The Evansville and Crawfordsville Railroad Company (E&CR) was Evansville, Indiana's first railroad company.
It had a 160 mile long railway that connected those two places.
It was renamed Evansville and Terre Haute Railroad in 1877.
It went on to be consolidated with other railroads of the region into the Chicago & Eastern Illinois Railroad.
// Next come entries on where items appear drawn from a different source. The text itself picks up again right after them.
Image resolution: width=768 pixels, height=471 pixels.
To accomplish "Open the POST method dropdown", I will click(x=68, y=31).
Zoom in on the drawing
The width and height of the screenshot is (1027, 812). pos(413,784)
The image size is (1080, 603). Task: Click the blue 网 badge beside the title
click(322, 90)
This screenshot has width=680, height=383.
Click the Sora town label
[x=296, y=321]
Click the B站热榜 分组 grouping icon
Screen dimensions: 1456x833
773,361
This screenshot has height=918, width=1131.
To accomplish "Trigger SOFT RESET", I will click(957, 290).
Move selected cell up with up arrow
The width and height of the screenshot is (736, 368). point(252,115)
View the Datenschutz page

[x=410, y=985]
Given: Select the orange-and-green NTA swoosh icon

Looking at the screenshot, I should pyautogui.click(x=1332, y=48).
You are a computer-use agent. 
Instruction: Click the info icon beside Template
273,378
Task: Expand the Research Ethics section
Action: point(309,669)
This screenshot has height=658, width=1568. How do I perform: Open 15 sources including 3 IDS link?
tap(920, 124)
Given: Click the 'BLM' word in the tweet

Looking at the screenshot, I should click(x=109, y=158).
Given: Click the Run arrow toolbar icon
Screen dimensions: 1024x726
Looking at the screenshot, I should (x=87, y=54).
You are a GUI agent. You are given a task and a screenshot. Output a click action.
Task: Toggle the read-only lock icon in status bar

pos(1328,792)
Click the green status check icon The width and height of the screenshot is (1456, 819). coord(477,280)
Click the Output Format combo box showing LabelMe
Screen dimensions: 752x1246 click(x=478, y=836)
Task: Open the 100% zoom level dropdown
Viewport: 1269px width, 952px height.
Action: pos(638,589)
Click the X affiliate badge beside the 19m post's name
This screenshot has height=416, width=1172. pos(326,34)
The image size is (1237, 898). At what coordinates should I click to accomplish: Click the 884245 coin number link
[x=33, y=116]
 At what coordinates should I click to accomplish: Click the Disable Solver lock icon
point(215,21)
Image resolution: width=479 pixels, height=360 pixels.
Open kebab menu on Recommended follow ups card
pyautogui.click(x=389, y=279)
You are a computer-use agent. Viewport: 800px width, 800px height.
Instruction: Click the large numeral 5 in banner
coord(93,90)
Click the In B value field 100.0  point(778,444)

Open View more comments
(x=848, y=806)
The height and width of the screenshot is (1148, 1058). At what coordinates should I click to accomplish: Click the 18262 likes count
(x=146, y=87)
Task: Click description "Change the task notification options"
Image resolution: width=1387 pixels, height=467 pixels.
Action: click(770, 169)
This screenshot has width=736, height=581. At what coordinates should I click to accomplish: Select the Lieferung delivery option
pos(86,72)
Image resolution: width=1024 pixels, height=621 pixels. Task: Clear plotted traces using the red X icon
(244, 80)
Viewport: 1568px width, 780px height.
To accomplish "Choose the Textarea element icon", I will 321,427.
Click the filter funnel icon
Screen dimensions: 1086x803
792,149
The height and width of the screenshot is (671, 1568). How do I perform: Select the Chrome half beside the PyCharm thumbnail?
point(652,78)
== Initial incorporation and charters ==
The railroad was originally chartered by an Act of the Indiana legislature on January 2, 1849, as the Evansville and Illinois Railroad Company (E&IR) to connect Evansville with the Ohio & Mississippi Railroad at Olney, Illinois via Princeton.
This was amended on January 21, 1850, to extend the railway from Princeton to Vincennes instead, and to remove the authorisation to build to Mt Carmel, Illinois.
A separate Wabash Railroad Company had been chartered to build a railroad from Vincennes to Crawfordsville, but it was merged into the E&IR on November 8, 1852, and the company name was changed by Act of the state legislature, authorising the merger, to finally become just the E&CR on March 4, 1853.

== Route and construction ==
Section 1 of the railroad was the 51 mile route from Evansville to Vincennes, built at an accumulated cost of as reported in 1854 by its president Samuel Hall.
Section 2 of the railroad then went from Vincennes to Terre Haute, a route of 58 mile.
Section 3 of the railroad then extended from Terre Haute to Rockville, and Crawfordsville, for a further 51 mile.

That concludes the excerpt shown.